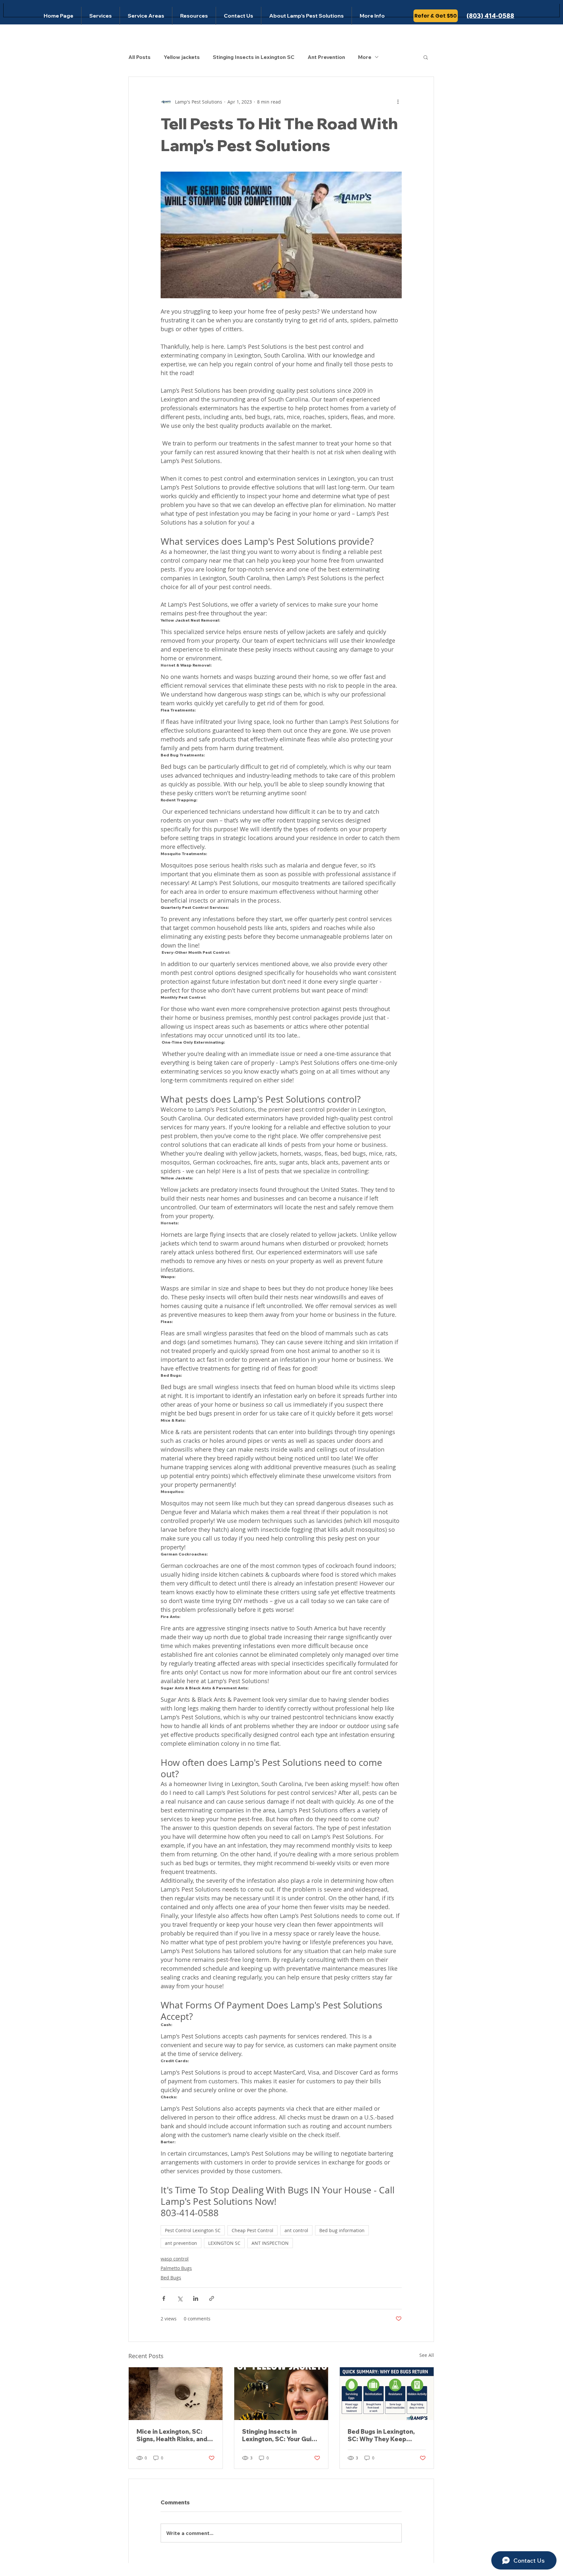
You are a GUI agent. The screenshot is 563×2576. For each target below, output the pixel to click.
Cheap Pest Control (252, 2230)
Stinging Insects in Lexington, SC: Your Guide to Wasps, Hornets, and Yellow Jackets (280, 2435)
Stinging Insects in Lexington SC (254, 57)
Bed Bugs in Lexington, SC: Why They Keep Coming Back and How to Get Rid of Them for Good (386, 2435)
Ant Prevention (326, 57)
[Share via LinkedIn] (196, 2298)
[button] (426, 57)
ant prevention (181, 2243)
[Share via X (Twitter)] (180, 2298)
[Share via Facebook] (164, 2298)
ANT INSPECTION (270, 2243)
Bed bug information (342, 2230)
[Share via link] (212, 2298)
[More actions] (398, 102)
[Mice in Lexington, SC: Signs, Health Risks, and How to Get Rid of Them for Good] (176, 2393)
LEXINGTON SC (224, 2243)
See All (426, 2355)
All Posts (139, 57)
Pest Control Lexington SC (193, 2230)
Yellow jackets (182, 57)
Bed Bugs (171, 2277)
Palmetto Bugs (176, 2268)
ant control (296, 2230)
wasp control (175, 2259)
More (364, 57)
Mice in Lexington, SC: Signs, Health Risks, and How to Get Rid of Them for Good (172, 2435)
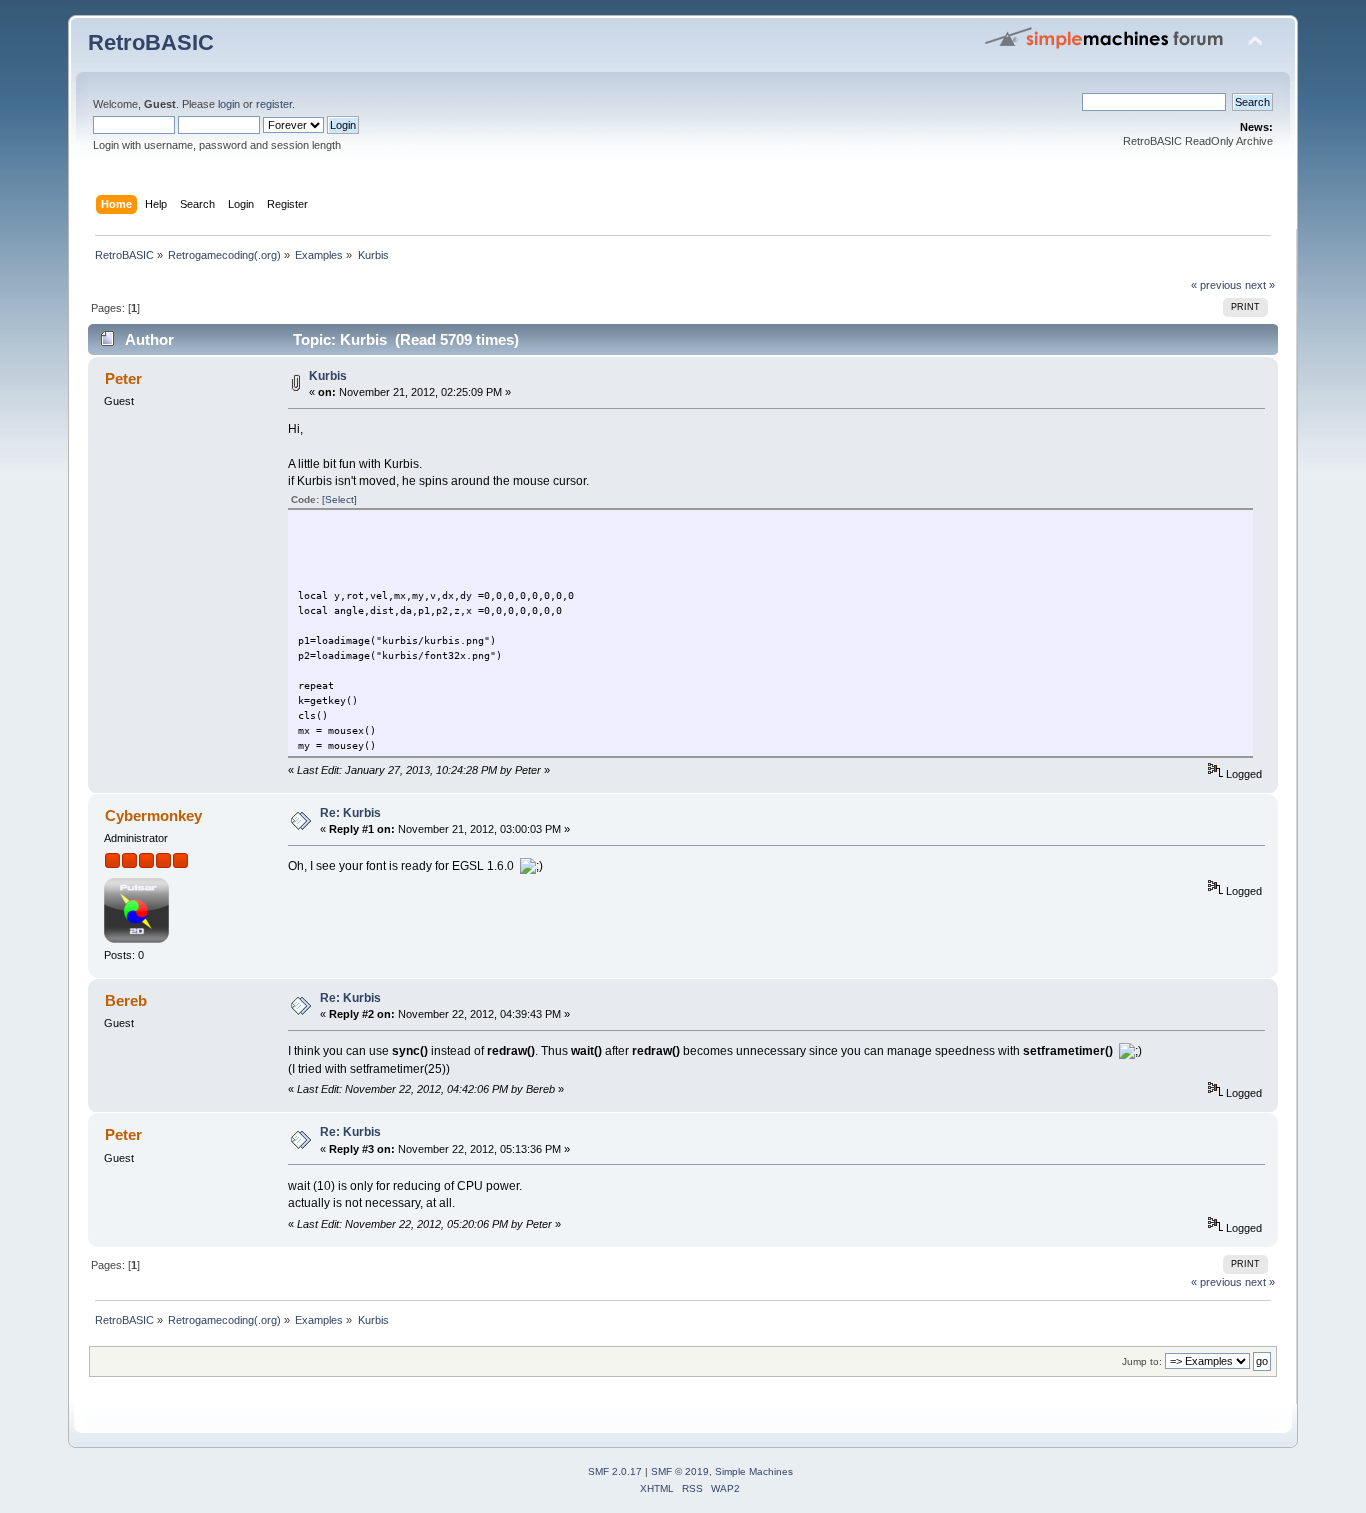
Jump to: (1142, 1361)
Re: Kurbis (350, 813)
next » (1260, 285)
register (274, 104)
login (229, 104)
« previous (1216, 285)
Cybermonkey (153, 815)
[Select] (339, 499)
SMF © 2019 (680, 1471)
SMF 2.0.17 (615, 1471)
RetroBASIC (151, 42)
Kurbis (328, 376)
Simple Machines (754, 1471)
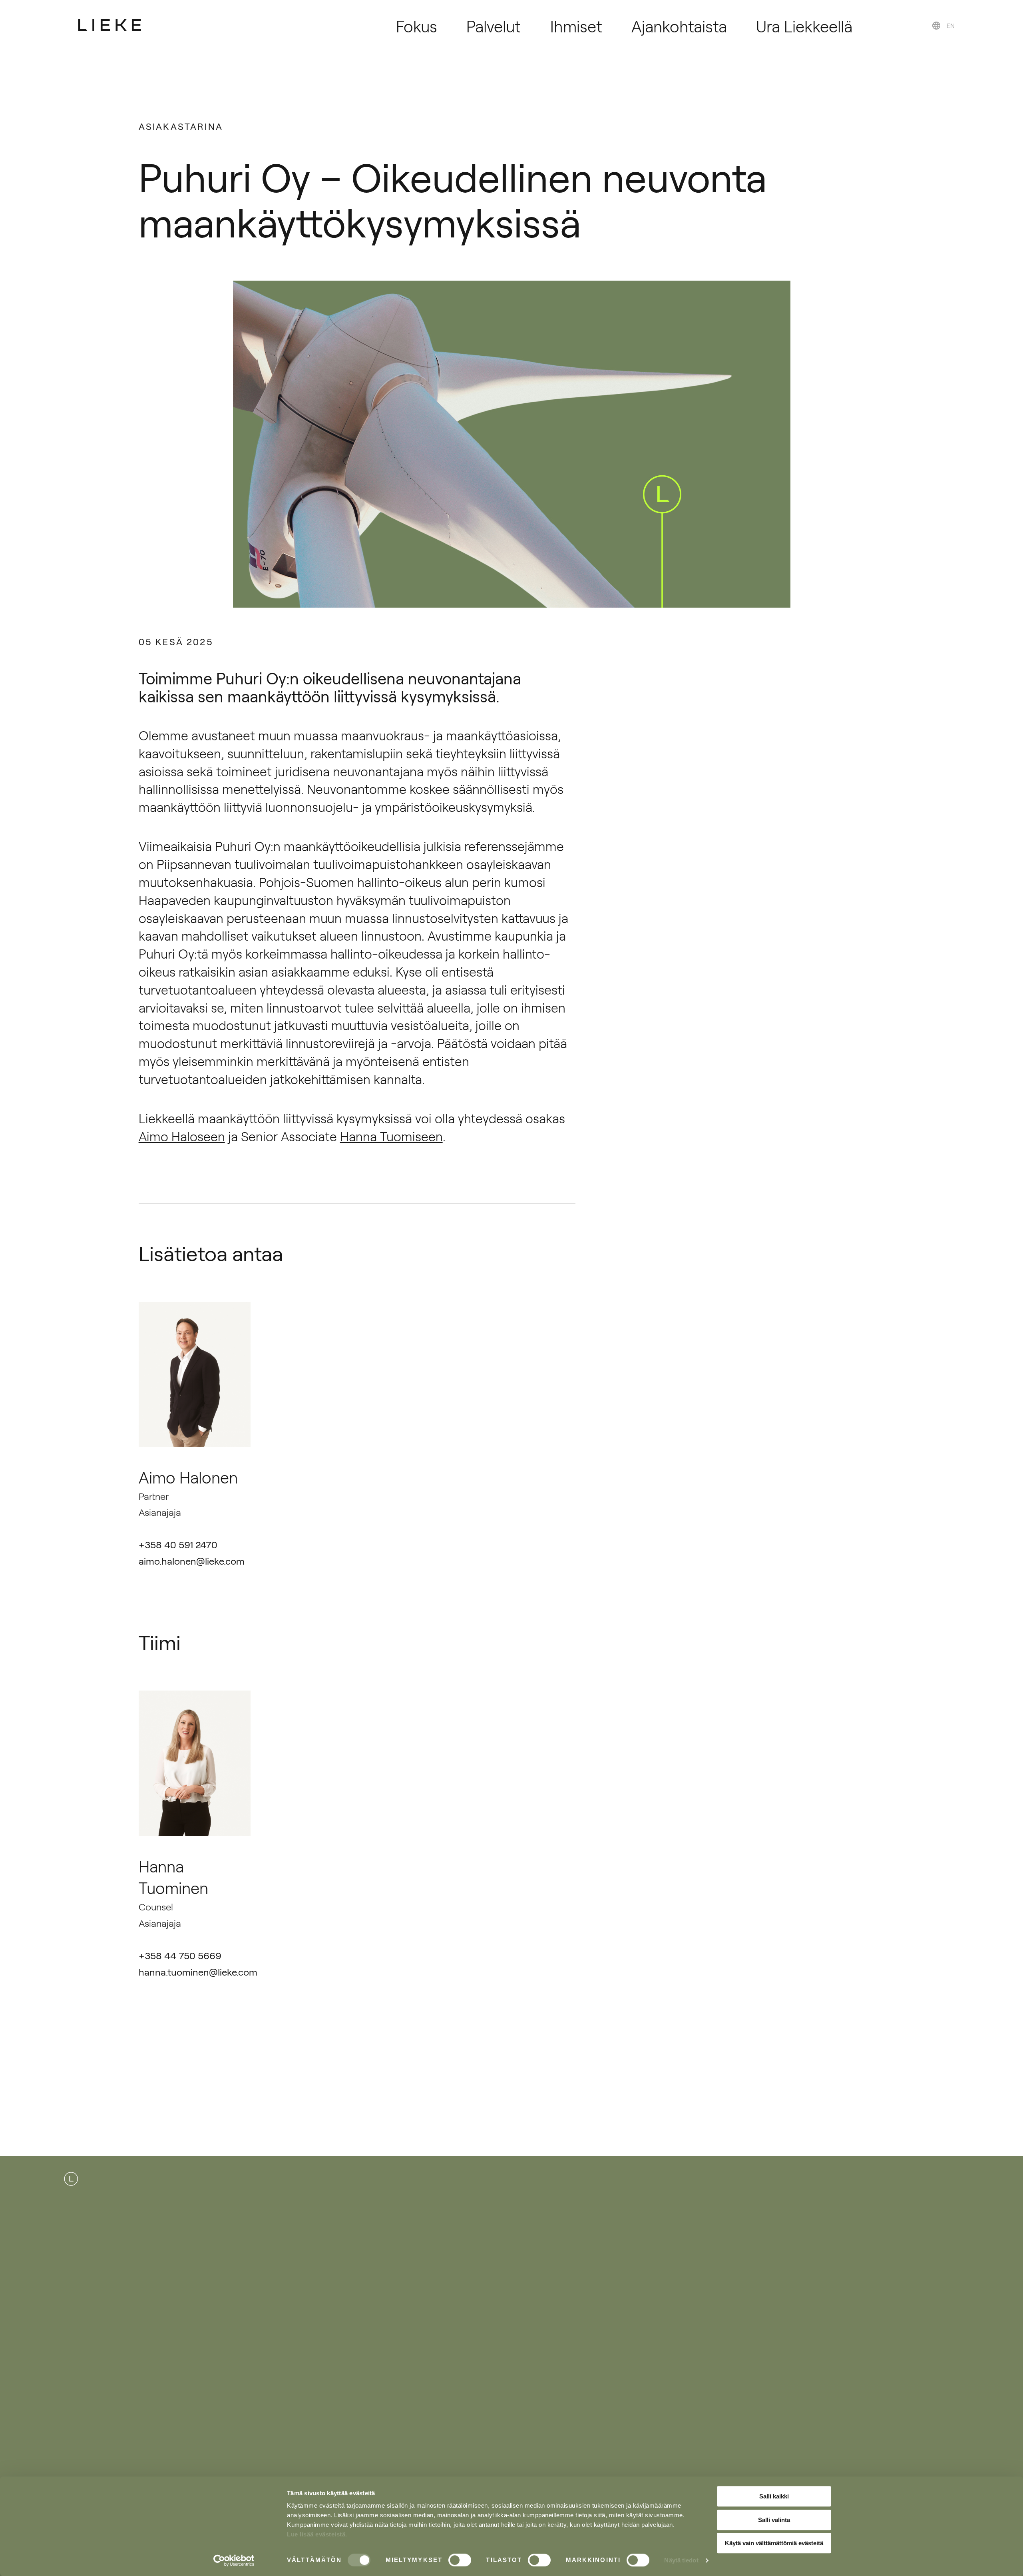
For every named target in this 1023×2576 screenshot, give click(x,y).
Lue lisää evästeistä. (317, 2534)
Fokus (416, 25)
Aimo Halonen (188, 1476)
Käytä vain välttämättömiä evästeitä (774, 2543)
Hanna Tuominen (173, 1876)
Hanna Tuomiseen (391, 1135)
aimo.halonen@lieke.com (192, 1560)
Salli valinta (774, 2519)
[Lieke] (110, 25)
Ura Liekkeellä (804, 25)
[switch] (459, 2560)
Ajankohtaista (679, 25)
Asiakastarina (181, 126)
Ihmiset (576, 25)
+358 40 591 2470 (178, 1544)
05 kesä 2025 (176, 641)
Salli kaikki (774, 2496)
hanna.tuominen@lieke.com (198, 1971)
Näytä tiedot (681, 2560)
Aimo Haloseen (182, 1135)
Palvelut (493, 25)
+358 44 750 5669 (180, 1955)
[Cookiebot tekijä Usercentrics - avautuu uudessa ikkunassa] (234, 2560)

━━━

**Task statement**
Lines wanted from the listing above: the line with "Stinging Insects in Lexington SC (254, 57)" up to and including the line with "Bed Bugs (171, 2277)". Please write them out exactly, adding nothing else.

**Finished exercise**
Stinging Insects in Lexington SC (254, 57)
Bed Bugs in Lexington, SC: Why They Keep Coming Back and How to Get Rid of Them for Good (386, 2435)
Ant Prevention (326, 57)
[Share via LinkedIn] (196, 2298)
[button] (426, 57)
ant prevention (181, 2243)
[Share via X (Twitter)] (180, 2298)
[Share via Facebook] (164, 2298)
ANT INSPECTION (270, 2243)
Bed bug information (342, 2230)
[Share via link] (212, 2298)
[More actions] (398, 102)
[Mice in Lexington, SC: Signs, Health Risks, and How to Get Rid of Them for Good] (176, 2393)
LEXINGTON SC (224, 2243)
See All (426, 2355)
All Posts (139, 57)
Pest Control Lexington SC (193, 2230)
Yellow jackets (182, 57)
Bed Bugs (171, 2277)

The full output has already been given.